As research, and a way of putting off writing actual scripts for a bit longer, I thought I'd try an TOTALLY UNREPRESENTATIVE AND UNSCIENTIFIC experiment. Walking past my local cinema in Falmouth, thought I'd have a quick look at what's on/coming up. Here are the contenders (I haven't seen any of them by the way #youngchildren):
The Best Exotic Marigold Hotel
The Woman in Black
We Bought a Zoo
This Means War
First thing: I tried to write down as many of the titles as I could when I got back without looking them up, which meant three of the films had to be renamed from 'Del Amitri', 'The Great Big Mandarin Hotel' and 'Spy vs Spy'. Which was close, but I digress.
Let's see which of these films is based on an original script.
'Bel Ami' is based on the second novel by Guy de Maupassant, so that's an adaptation.
'The Best Exotic Marigold Hotel' is based on the novel 'These Foolish Things' by Deborah Moggach.
'The Woman in Black' is based on the play based on the novel by Susan Hill, so a double adaptation there (a description I've just made up).
'We Bought a Zoo' is based on a memoir by the same name by Benjamin Mee.
'John Carter' is, as any fule kno, based on the Barsoom novels by Edgar Rice Burroughs.
'The Raven' is based on the life of Edgar Allen Poe, but not on a biography, being rather a 'fictionalized account of the last days of Edgar Allan Poe's life, in which the poet and author pursues a serial killer whose murders mirror those in Poe's stories' (thanks wikipedia). Which means it is based on an original screenplay, by Ben Livingston and Hannah Shakespeare, hurrah!
'This Means War' it turns out was originally called 'Spy vs Spy, so point to me, and does seem to be an original screenplay, although the fact that four writers are credited (and I suspect a few more lurking in the background without credits) makes me suspect this is based on a high concept by director McG, or an exec producer in the food chain, who had an idea about two spies fighting over a chick, and got a procession of writers to fill in the details. Could be wrong though, I'm happy to be corrected.

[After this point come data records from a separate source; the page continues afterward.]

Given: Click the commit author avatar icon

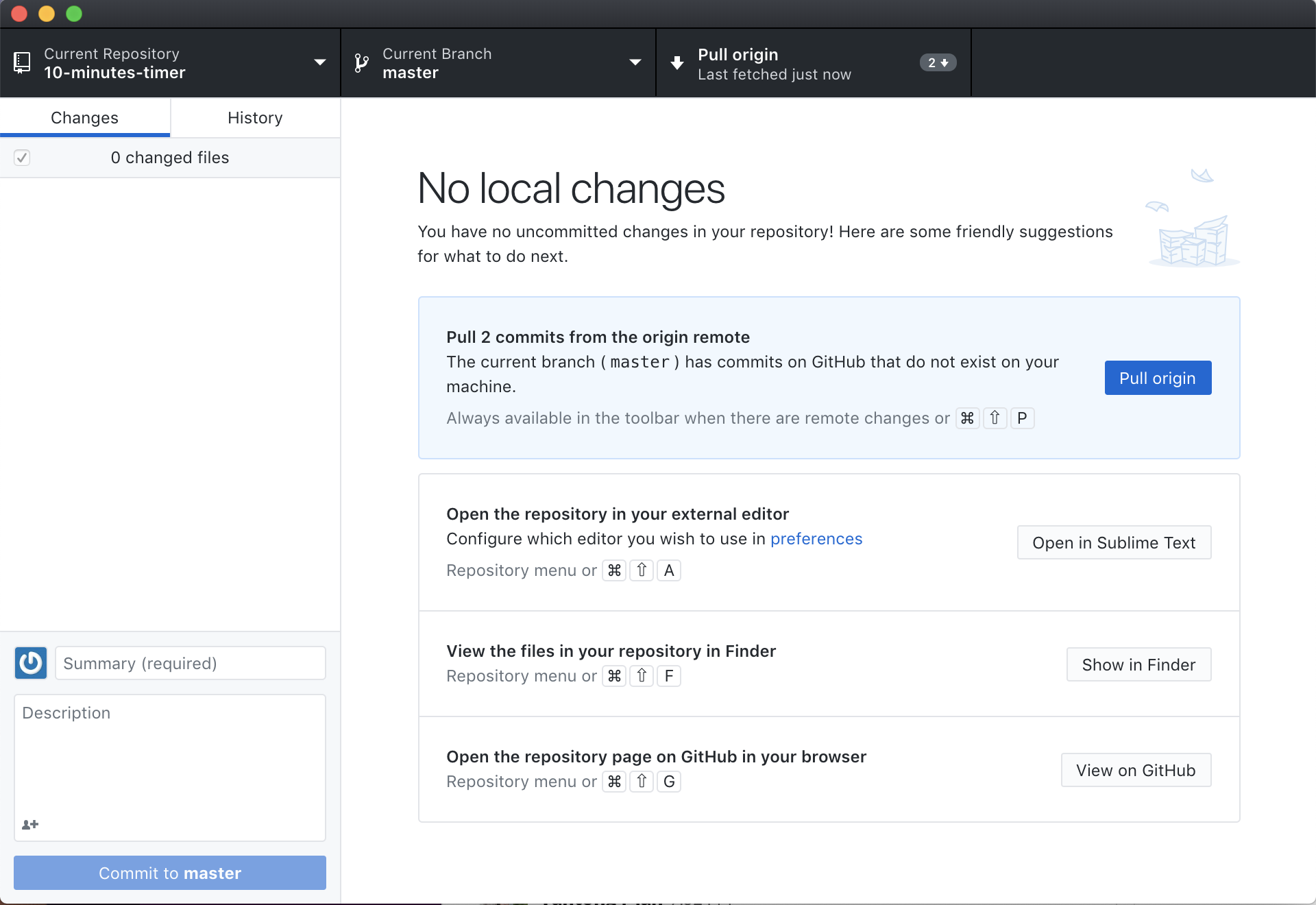Looking at the screenshot, I should [31, 663].
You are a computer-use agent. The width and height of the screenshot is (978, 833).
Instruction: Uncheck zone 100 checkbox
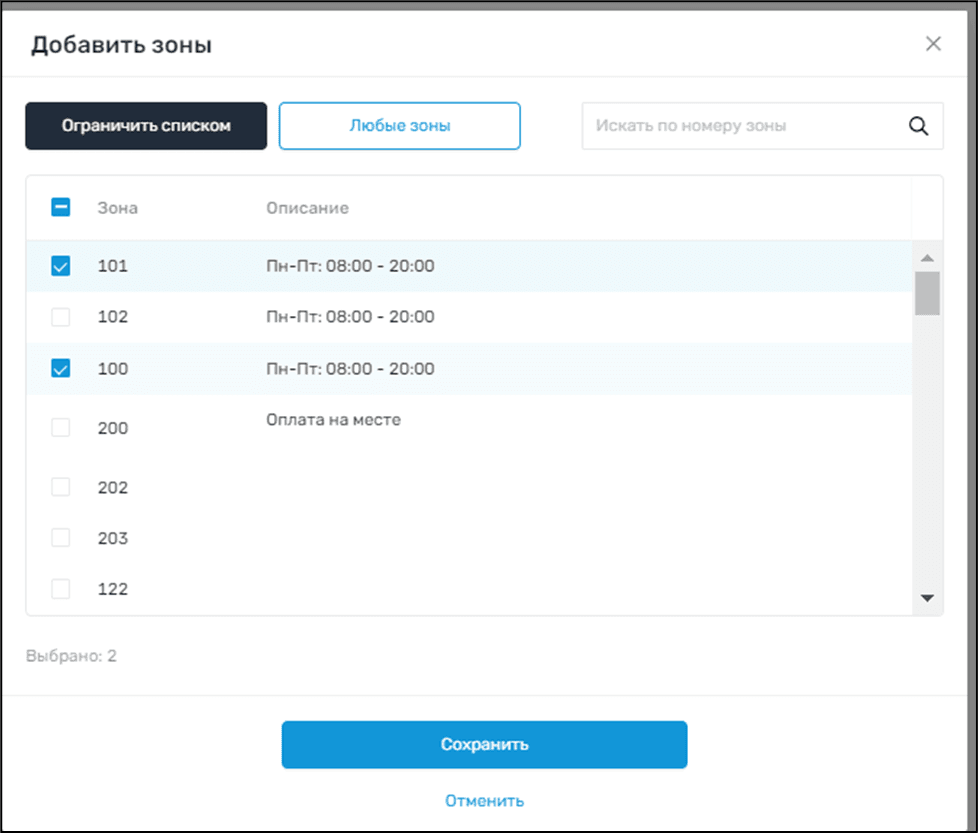point(60,369)

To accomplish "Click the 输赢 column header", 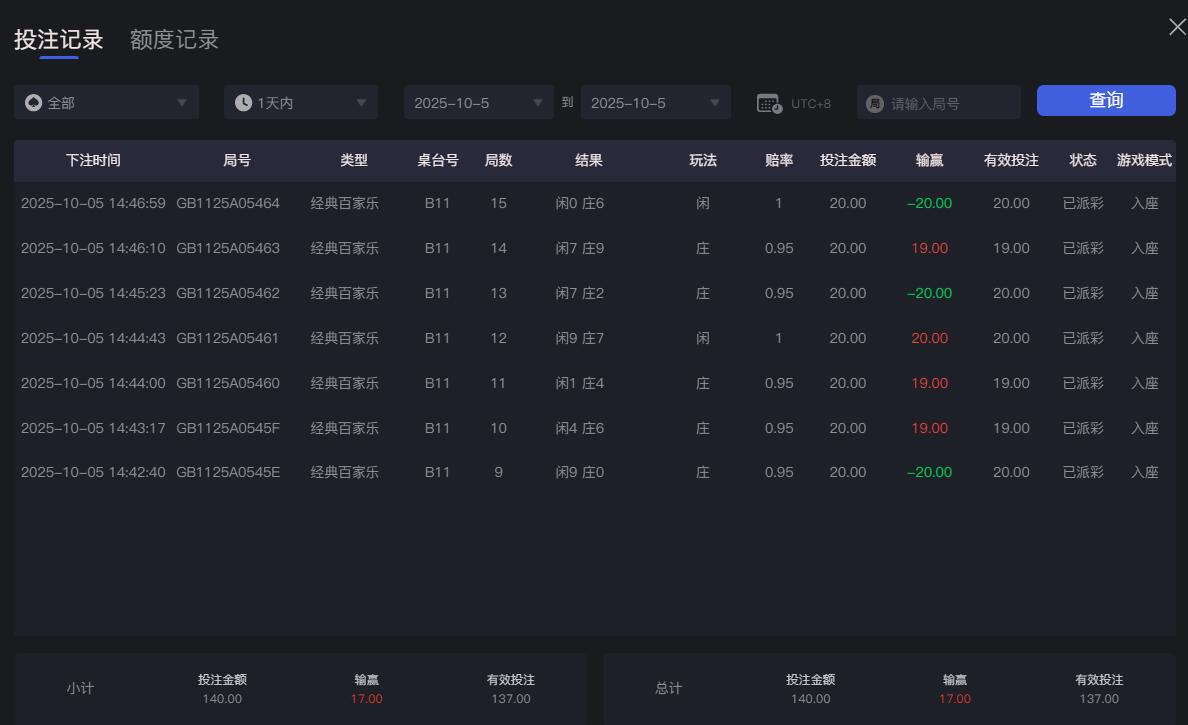I will coord(930,160).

'Contraband' is is a remake of the 2008 Icelandic film 'Reykjavík-Rotterdam'.
Which means there's only one film out of the eight, 'The Raven' which I'd be confident as describing as being derived from an original screenplay. What does this prove? Well, studios really don't like putting their cash into unknown properties, and after the apparent tanking of 'John Carter', which seems to have gone the same way as 'Conan the Barbarian', 'Solomon Kane', and to can extent 'Clash of the Titans' (although this does seem to be getting a sequel) they may be looking at redefining what exactly constitutes a 'known' property, at least when the lead role is played by an relatively unknown actor.

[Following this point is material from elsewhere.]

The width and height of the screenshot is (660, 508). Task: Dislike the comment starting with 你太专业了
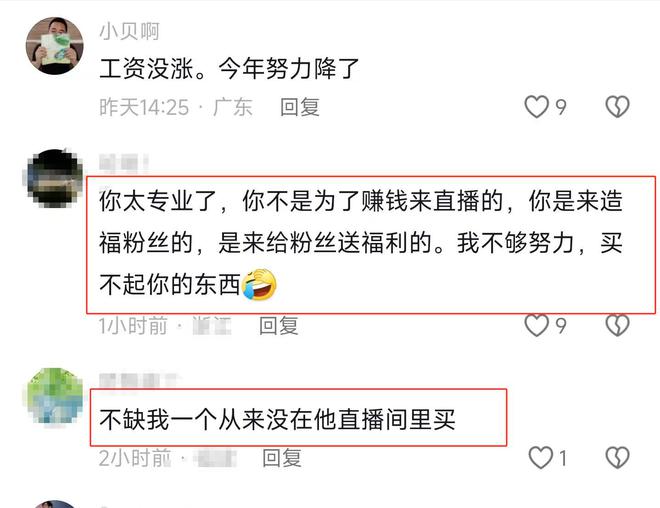coord(617,325)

Which means if you're writing a script based on an original idea that burst out of your headbrain, it probably has a much better chance of being made if it doesn't require an FX budget of eleventy squillion pounds. I know this seems obvious in retrospect, but part of me has been going 'lalala they can do anything with computers lalala' and now I've taken that bit away and shot it.